═════ Input data ═════

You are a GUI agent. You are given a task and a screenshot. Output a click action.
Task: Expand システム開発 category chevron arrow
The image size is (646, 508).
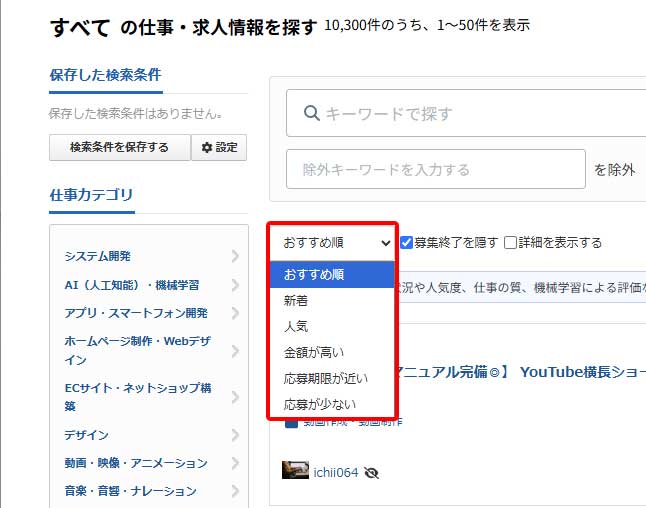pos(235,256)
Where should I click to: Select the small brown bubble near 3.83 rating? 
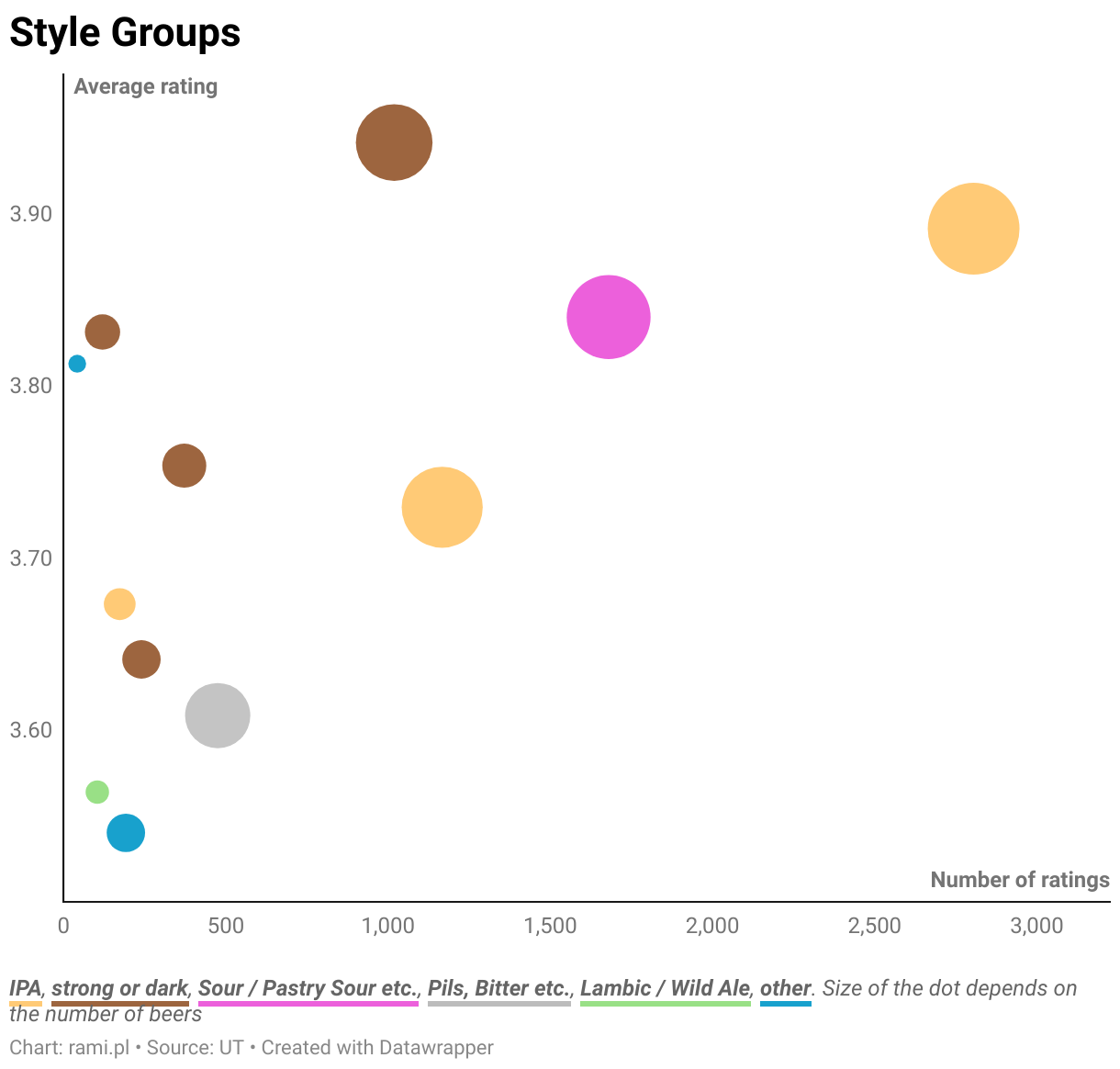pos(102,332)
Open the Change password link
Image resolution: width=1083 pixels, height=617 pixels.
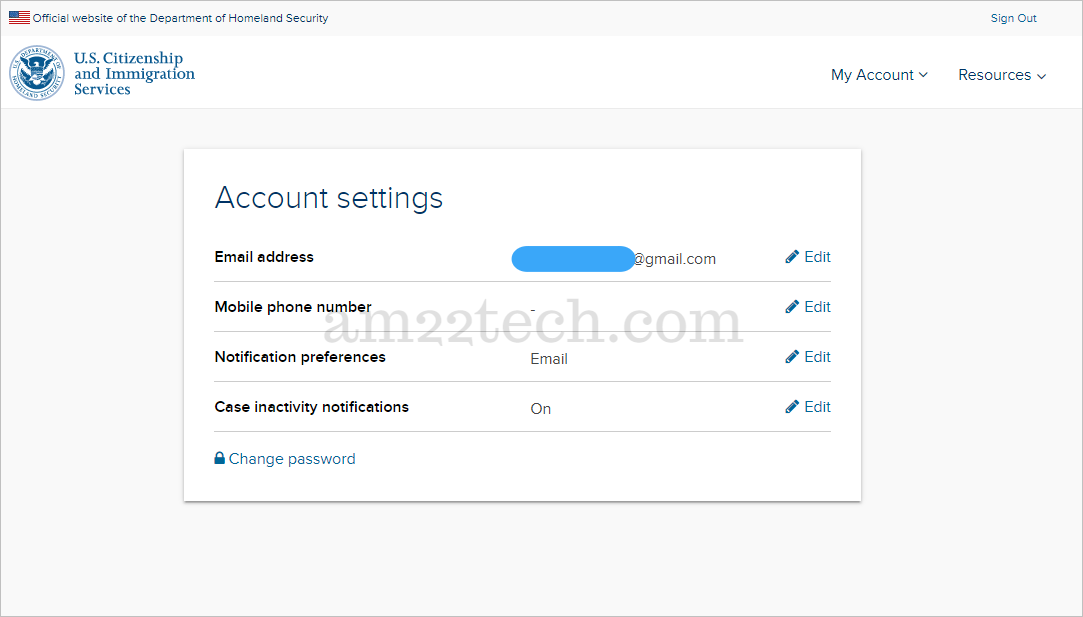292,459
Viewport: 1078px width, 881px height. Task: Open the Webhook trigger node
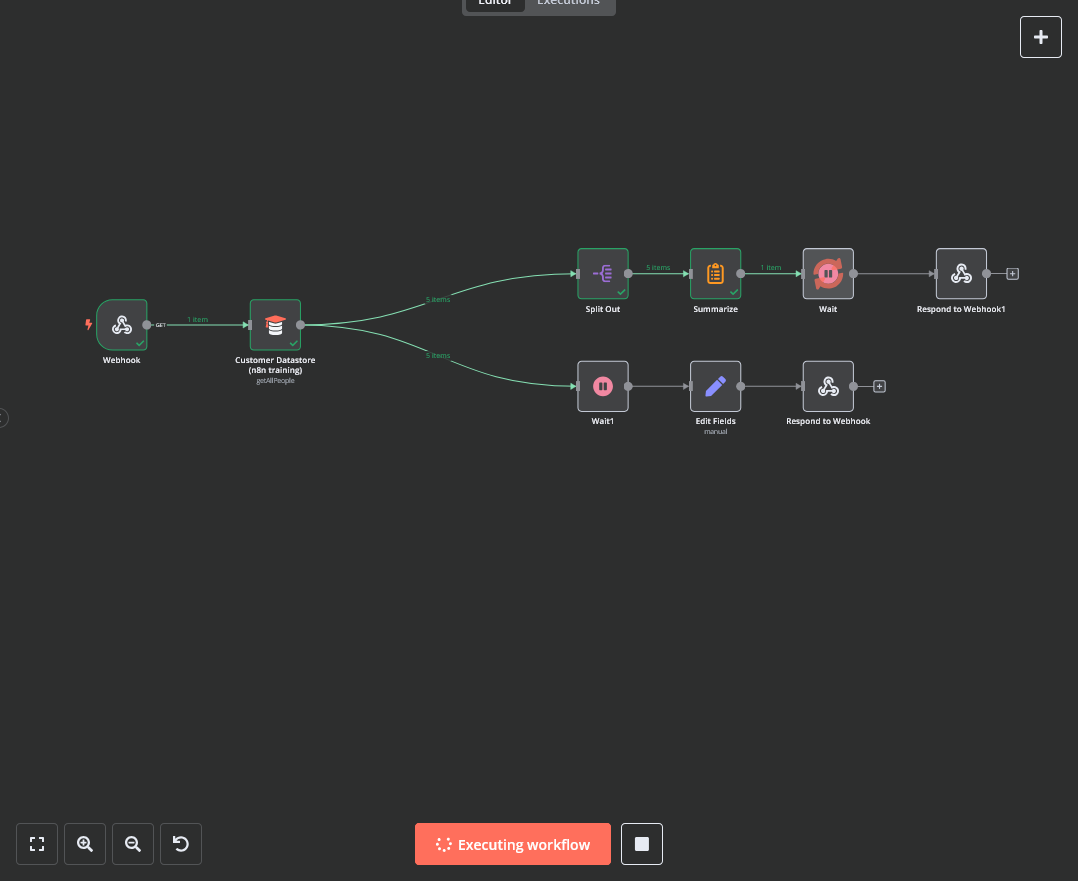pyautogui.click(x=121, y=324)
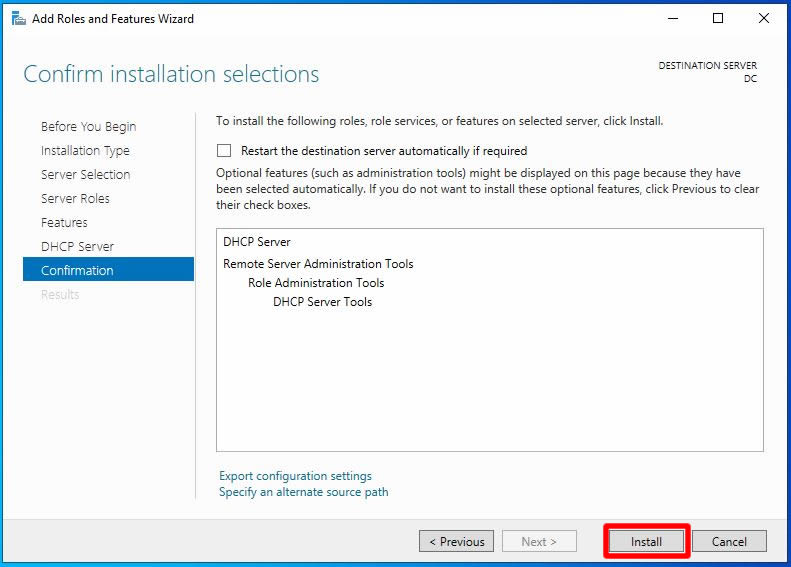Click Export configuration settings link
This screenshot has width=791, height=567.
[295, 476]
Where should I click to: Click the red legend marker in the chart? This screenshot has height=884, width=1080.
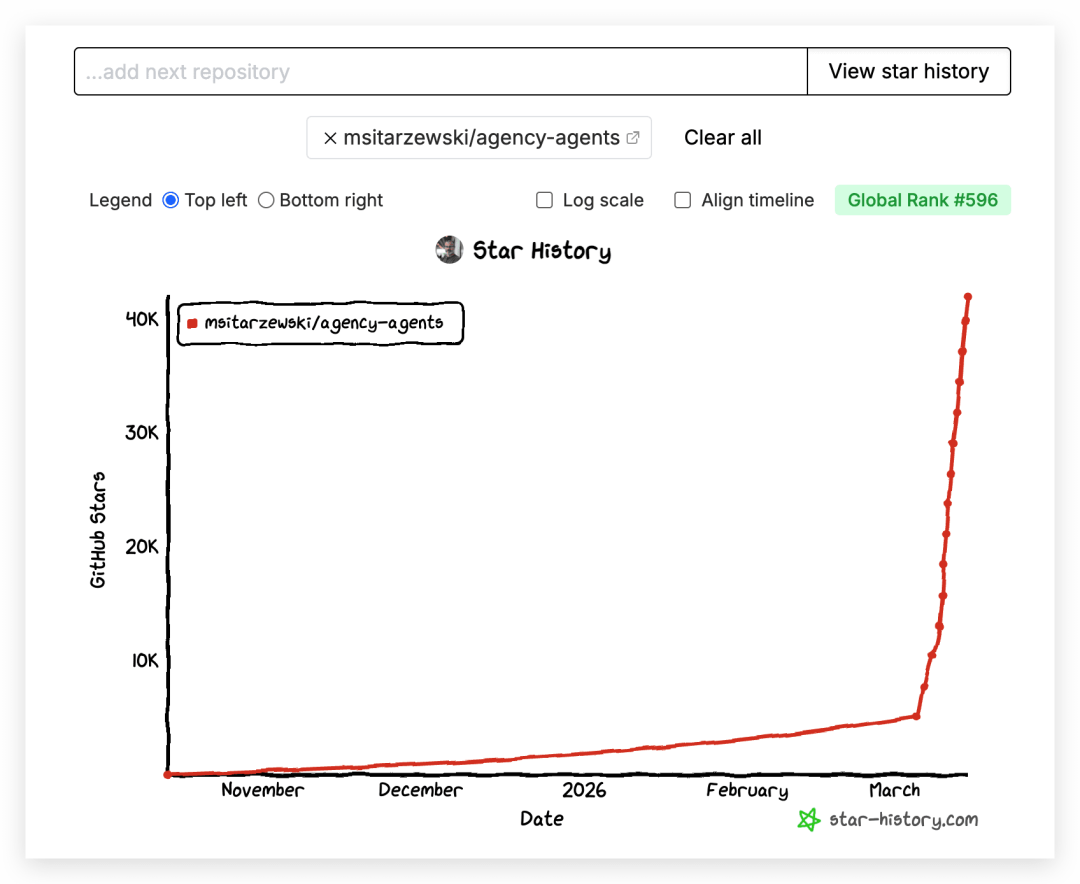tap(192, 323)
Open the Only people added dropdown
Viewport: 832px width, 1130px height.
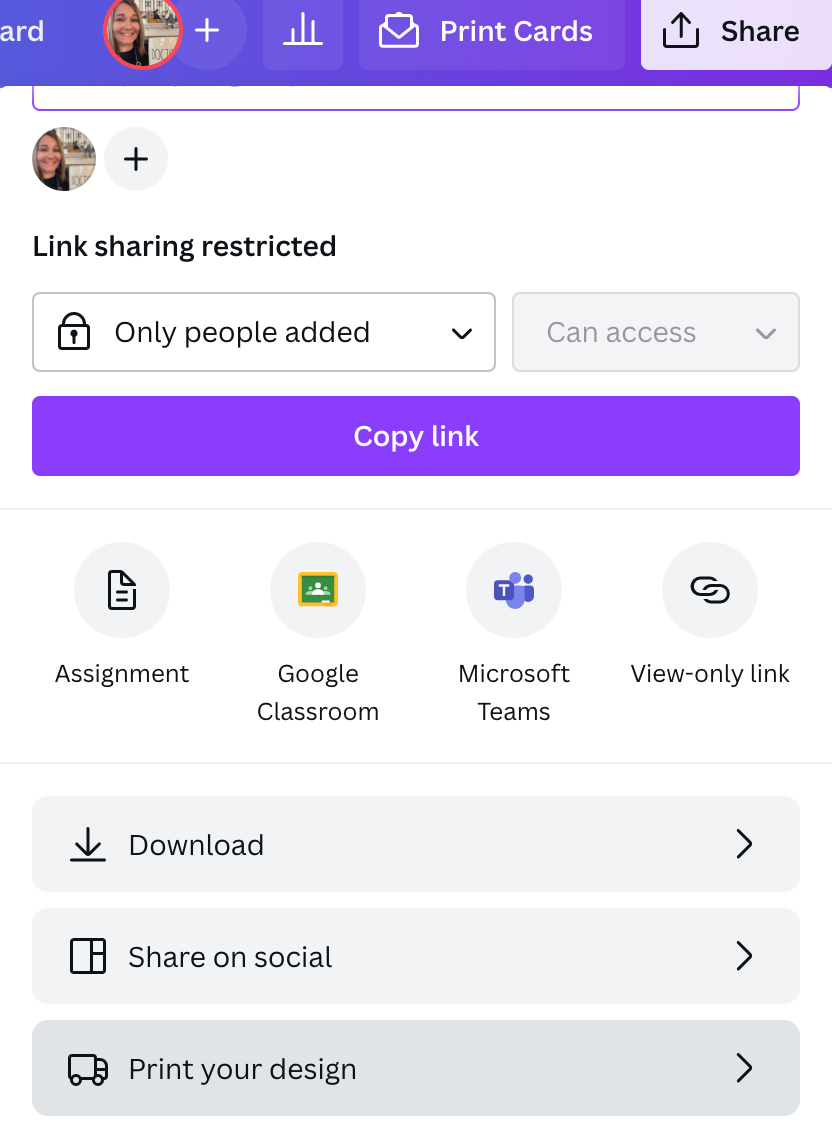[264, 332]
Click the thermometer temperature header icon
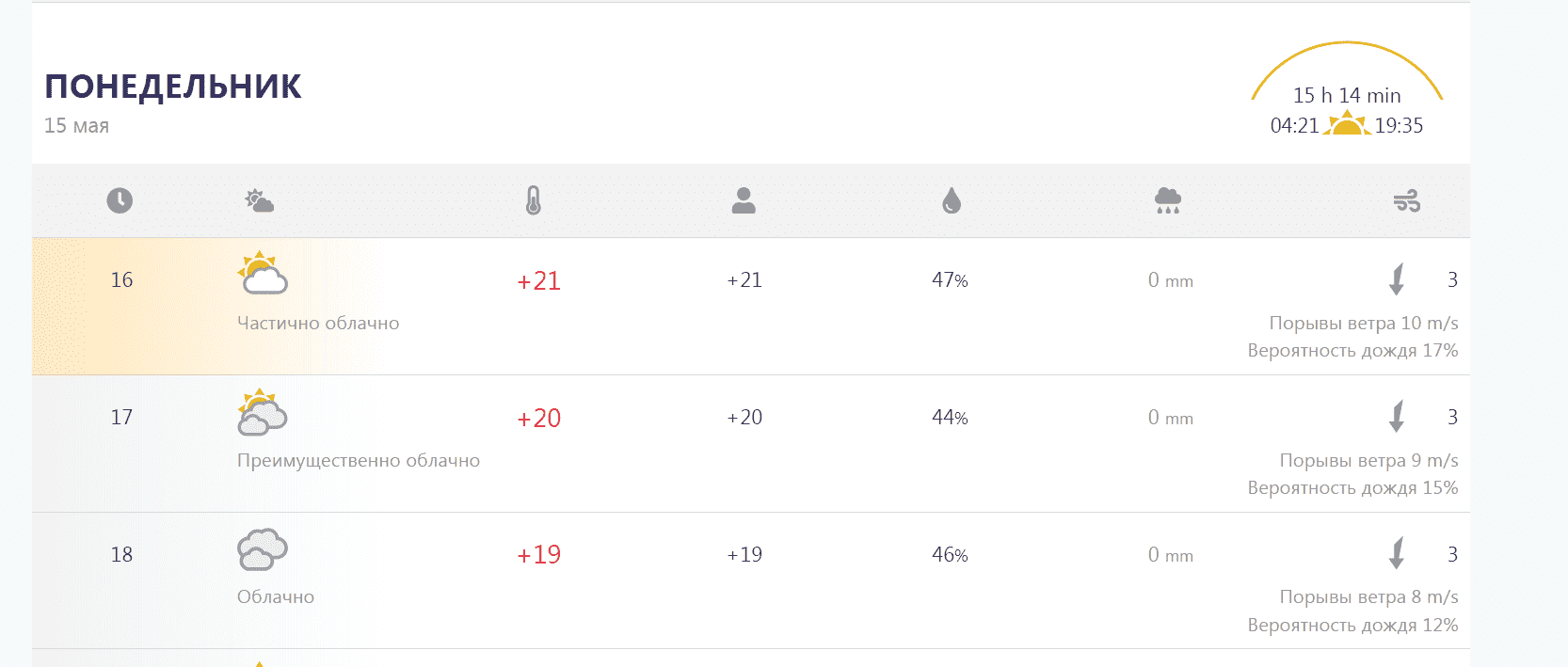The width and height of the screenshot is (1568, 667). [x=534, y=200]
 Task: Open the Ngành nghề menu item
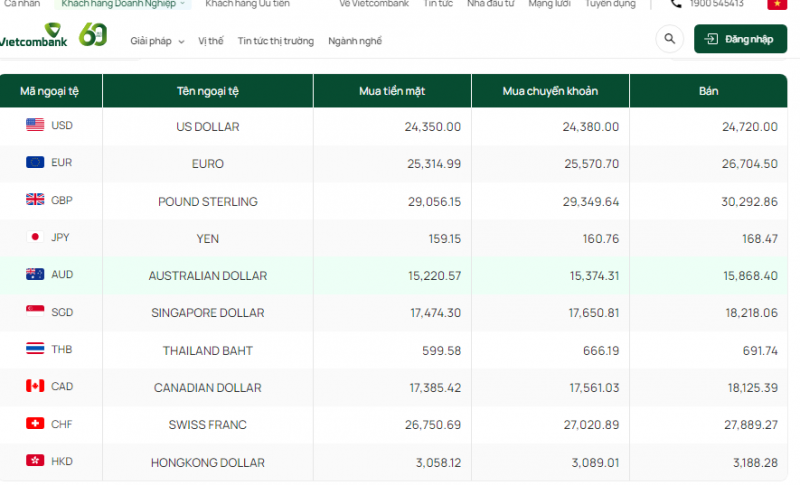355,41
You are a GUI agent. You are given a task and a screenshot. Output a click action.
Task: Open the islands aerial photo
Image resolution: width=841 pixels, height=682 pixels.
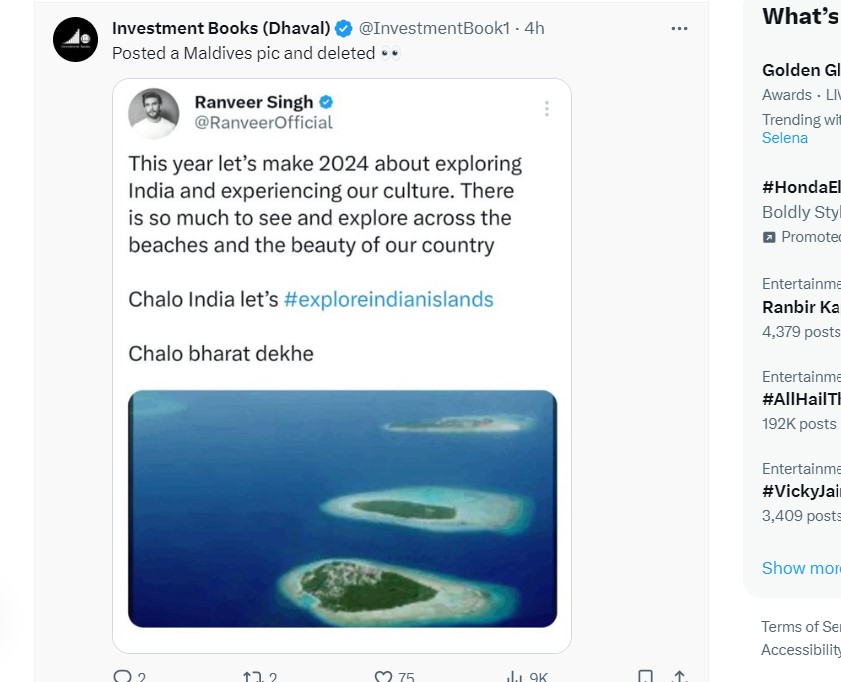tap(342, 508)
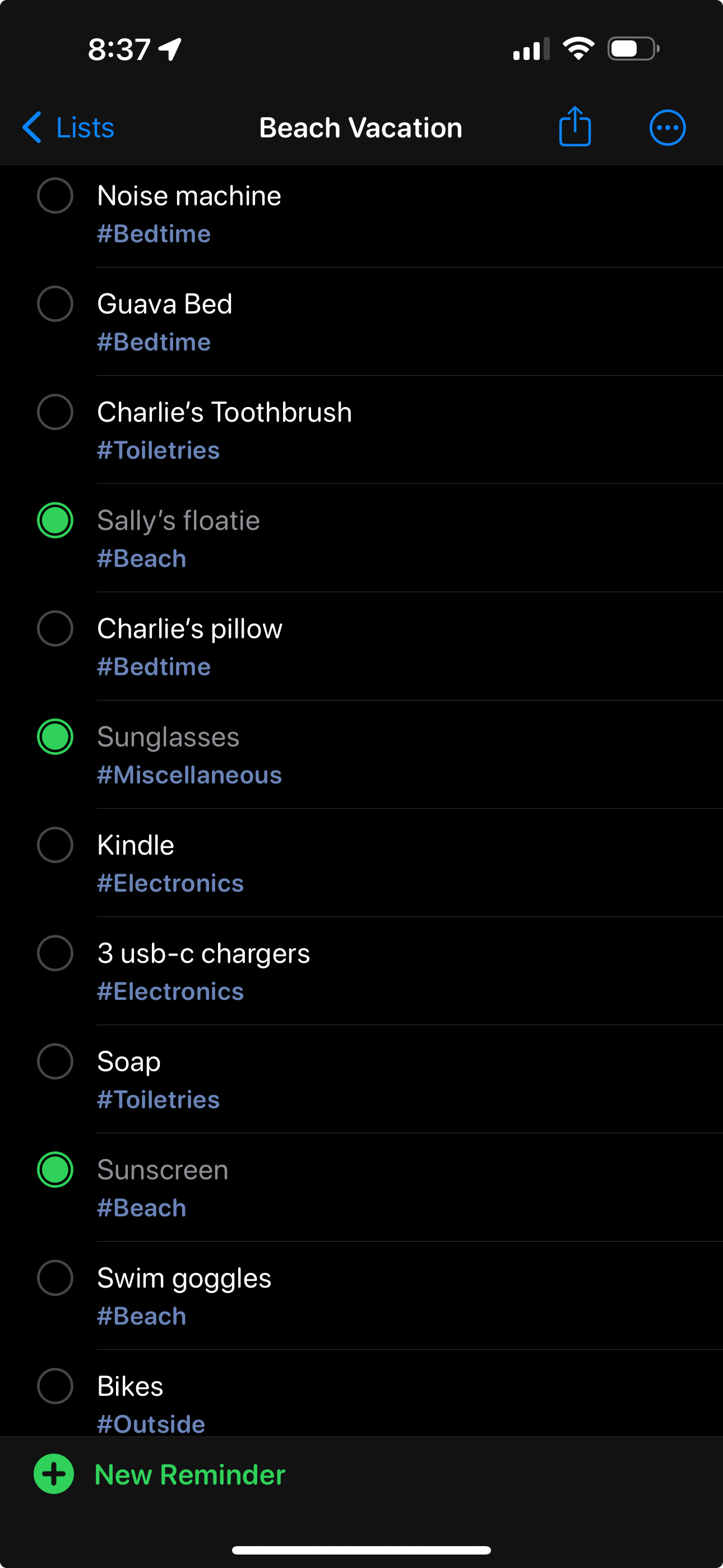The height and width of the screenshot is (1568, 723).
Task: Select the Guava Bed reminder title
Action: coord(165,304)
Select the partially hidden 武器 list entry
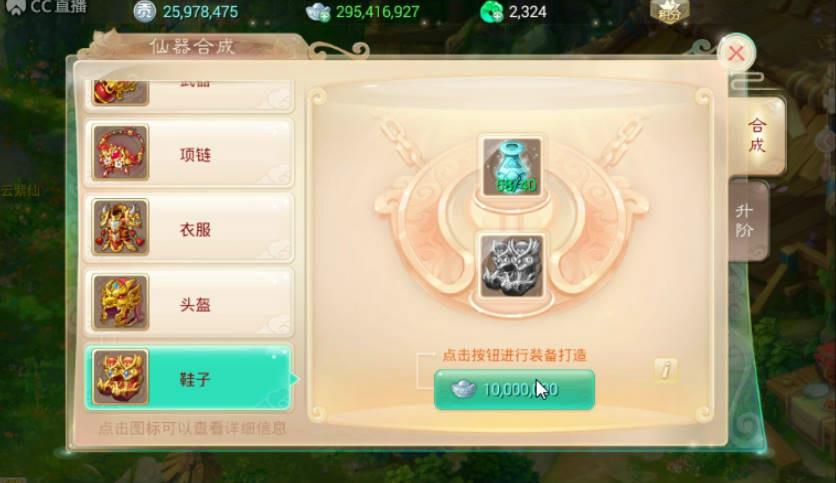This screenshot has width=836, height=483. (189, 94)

═════

Task goal » Copy the data word for word, no pictures.

Answer to the problem »
You are a GUI agent. You are given a task and a screenshot. Output a click action.
Task: Expand システム開発 category chevron arrow
The image size is (646, 508).
pos(235,256)
Where should I click to: Select the small brown bubble near 3.83 rating? 
pos(102,332)
Open the Change password link
Image resolution: width=1083 pixels, height=617 pixels.
292,459
Viewport: 1078px width, 881px height. Task: Open the Webhook trigger node
pyautogui.click(x=121, y=324)
Click Export configuration settings link
This screenshot has width=791, height=567.
[295, 476]
Where should I click to: Click the red legend marker in the chart? This screenshot has height=884, width=1080.
tap(192, 323)
Open the Only people added dropdown
Viewport: 832px width, 1130px height.
[264, 332]
Click the thermometer temperature header icon
The width and height of the screenshot is (1568, 667). [x=534, y=200]
 Task: Open the Ngành nghề menu item
355,41
You are a GUI agent. You are given a task and a screenshot. Output a click action.
Task: Open the islands aerial photo
Image resolution: width=841 pixels, height=682 pixels.
tap(342, 508)
The height and width of the screenshot is (1568, 723).
Task: Select the Guava Bed reminder title
Action: coord(165,304)
Select the partially hidden 武器 list entry
This screenshot has width=836, height=483. (189, 94)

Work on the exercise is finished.